Your baby is still in the early days of their journey towards solid foods and it can get quite confusing quite fast for new parents. Is milk still the only essential item on your baby’s menu? How many solid meals should you be offering at this stage and which quantities? A few guidelines to help you along the way and a log for what my baby eats at 8-months.
So why is food for babies so confusing to begin with? Several factors are at play.
Firstly, it largely depends on when you started solids to begin with. The current recommendation for introducing solids is between 4 to 6 months – this incidentally was not the recommendation a few years ago, adding to the confusion. So if you start feeding you baby as soon as she completes her 4th month of life, by 8 months, she is probably eating larger quantities and more variety than a baby who starts solids at 6 months.

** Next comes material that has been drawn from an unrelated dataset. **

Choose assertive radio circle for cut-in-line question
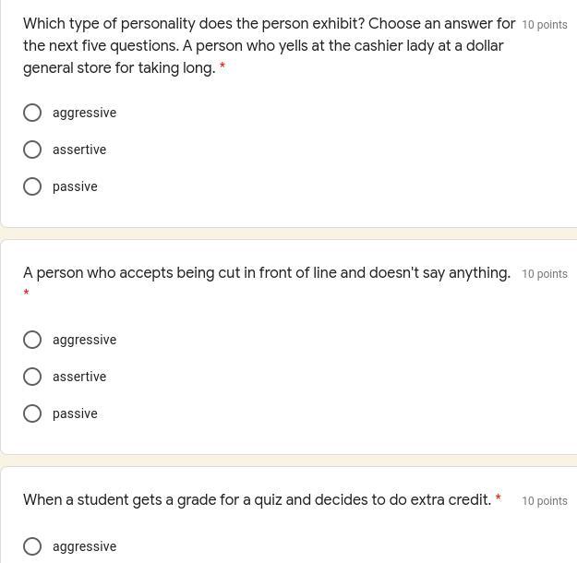 (x=32, y=377)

Secondly, whether your baby is still breastfed or not will play a significant role. A breastfed baby is likely to be used to having smaller quantities of milk at shorter intervals than a bottlefed baby and that will impact their solids consumption as well.

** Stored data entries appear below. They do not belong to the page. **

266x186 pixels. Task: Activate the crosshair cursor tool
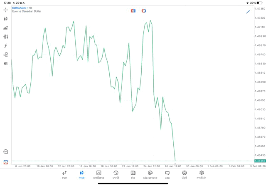(5, 10)
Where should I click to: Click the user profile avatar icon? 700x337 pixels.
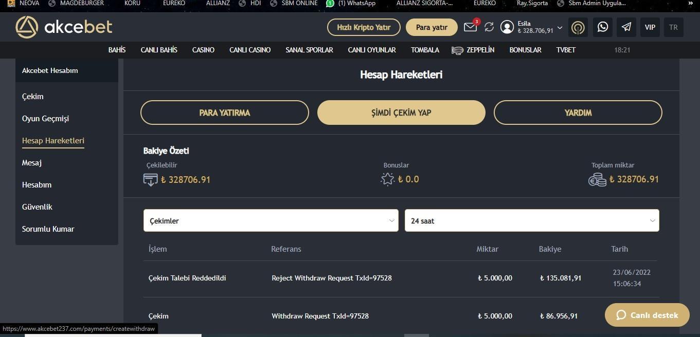(507, 27)
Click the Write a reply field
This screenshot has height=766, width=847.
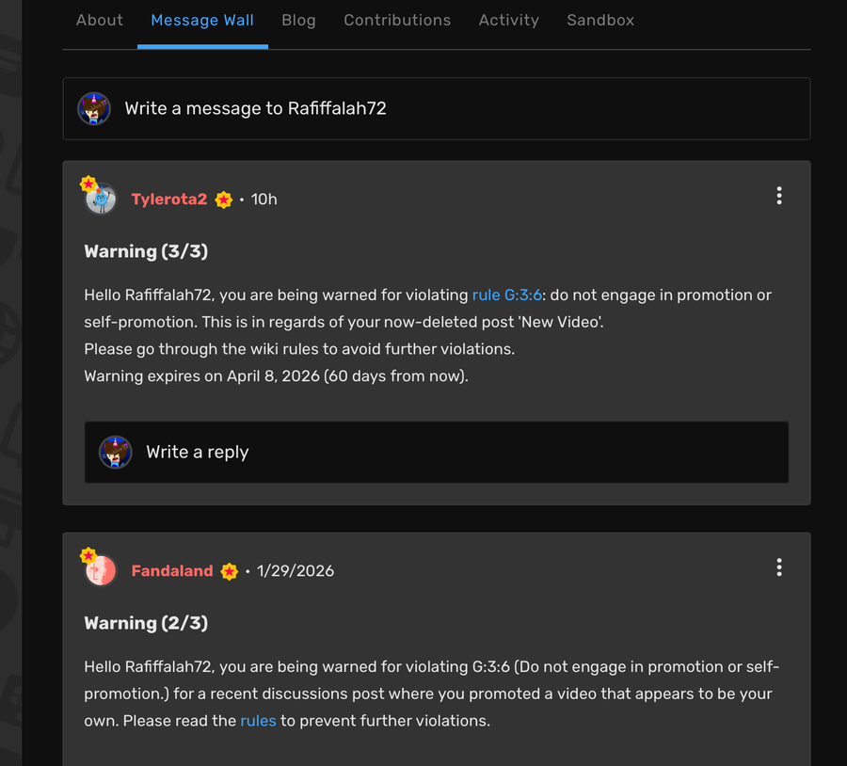tap(452, 453)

Thirdly, when we speak of food, culture comes into play as well. No two countries have the exact same habits in how, when and how much to feed babies, just like they don’t with grownups! So if you’re comparing notes with your friend’s baby who lives in another country, be prepared to observe some stark differences. This goes to show that there’s no one right or wrong way to approach this and you simply need to pick what works best for you, in compliance with recent medical research and advice from your pediatrician.
Fourthly, the extent to which you follow certain trends such as baby-led weaning will have a big impact. If you’re feeding you baby mostly mashed foods, they’re likely to be eating larger quantities and it’s easier for you to know how much they’ve eaten.
So keeping the above in mind, here’s a sample of what my 8-month old eats in a day. He is no longer breastfed and we live in France and follow very closely french pediatric guidelines. He is a full term baby and started solids at the end of his fourth month. His growth charts are slightly above average for height and weight, so he’s probably what the french call a ‘gros mangeur’ (big eater), so quantities he consumes are 10 to 20% more than average.
Breakfast (7.30 am)
Formula bottle 250ml (8ounces) with 2 coffee spoons of cereal
200g solid meal, mashed:
- 20g of fish, red meat, or poultery
- 30g of potatoes, rice, pasta or quinoa
- 150g of vegetables (carrots, spinach, beetroots, aubergines, courgettes, pumpkin, squash, brocoli, green beans, peas, artichokes…)
- A coffee spoon of oil (rape oil is preferred, ocassionally olive oil or other types of fatty substances such as crème fresh, butter…)
50g desert (if your baby has a big stomach, there’s no harm in offering a bit more! I go up to 100g sometimes)
A few pieces of bread or cooked veggies that he mostly plays with and uses to practice chewing.
- Yogurt (specific for babies, made of infant formula) or
- Fruit purée or pieces (apple, banana, pear, mango, strawberry, peach…)
Afternoon snack (4pm)
- 150g of fruit (mixed, pieces or purée). I rely mostly on purées for now and I offer a few pieces of fruit again mostly for practice. He manages to eat 10% of the pieces.
- I occasionally add 1 or 2 coffee spoons of cereal since he’s starting to move a lot during the day (crawling), or a small biscuit, again mostly for practicing chewing and feeding himself. If I don’t have enough fruit, I complement with yogurt.
Formula bottle 250ml (8 ounces)
Don’t forget the golden rule: do not add salt or sugar to your baby’s food. And always respect their appetite. You baby knows best when they’re full or have had enough.